== Task requirements ==
Each line in the entries below that holds the word "will" belongs in the answer.

····················

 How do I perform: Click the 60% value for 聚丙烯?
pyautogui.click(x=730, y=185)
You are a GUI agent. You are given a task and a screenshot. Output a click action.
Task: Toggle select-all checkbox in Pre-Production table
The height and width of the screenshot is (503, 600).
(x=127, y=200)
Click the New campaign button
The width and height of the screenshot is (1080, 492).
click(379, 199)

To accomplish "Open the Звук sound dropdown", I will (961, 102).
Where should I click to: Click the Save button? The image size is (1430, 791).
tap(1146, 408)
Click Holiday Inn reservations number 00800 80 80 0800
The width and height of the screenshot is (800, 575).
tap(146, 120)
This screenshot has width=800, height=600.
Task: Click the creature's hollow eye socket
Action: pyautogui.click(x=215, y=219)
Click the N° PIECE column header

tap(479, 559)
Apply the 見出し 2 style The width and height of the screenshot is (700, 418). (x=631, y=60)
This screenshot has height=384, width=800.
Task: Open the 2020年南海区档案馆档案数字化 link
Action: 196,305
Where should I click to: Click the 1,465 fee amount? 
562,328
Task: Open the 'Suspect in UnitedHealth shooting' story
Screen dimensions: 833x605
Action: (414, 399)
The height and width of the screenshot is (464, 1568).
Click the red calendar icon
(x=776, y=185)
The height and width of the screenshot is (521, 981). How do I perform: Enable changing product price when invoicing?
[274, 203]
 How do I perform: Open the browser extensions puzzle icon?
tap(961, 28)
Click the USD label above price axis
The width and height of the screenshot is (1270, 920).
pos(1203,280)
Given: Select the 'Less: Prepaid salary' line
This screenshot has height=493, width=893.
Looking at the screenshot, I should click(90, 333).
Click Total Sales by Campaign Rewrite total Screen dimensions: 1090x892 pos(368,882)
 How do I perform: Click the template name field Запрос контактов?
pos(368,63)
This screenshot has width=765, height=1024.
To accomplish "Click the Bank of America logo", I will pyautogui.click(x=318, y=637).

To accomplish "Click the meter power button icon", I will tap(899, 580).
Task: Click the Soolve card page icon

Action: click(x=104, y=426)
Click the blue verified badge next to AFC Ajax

····················

== Written solution ==
To accomplish "Open the Звук sound dropdown", I will (961, 102).
To accomplish "Click the Bank of America logo", I will pyautogui.click(x=318, y=637).
To accomplish "Click the meter power button icon", I will tap(899, 580).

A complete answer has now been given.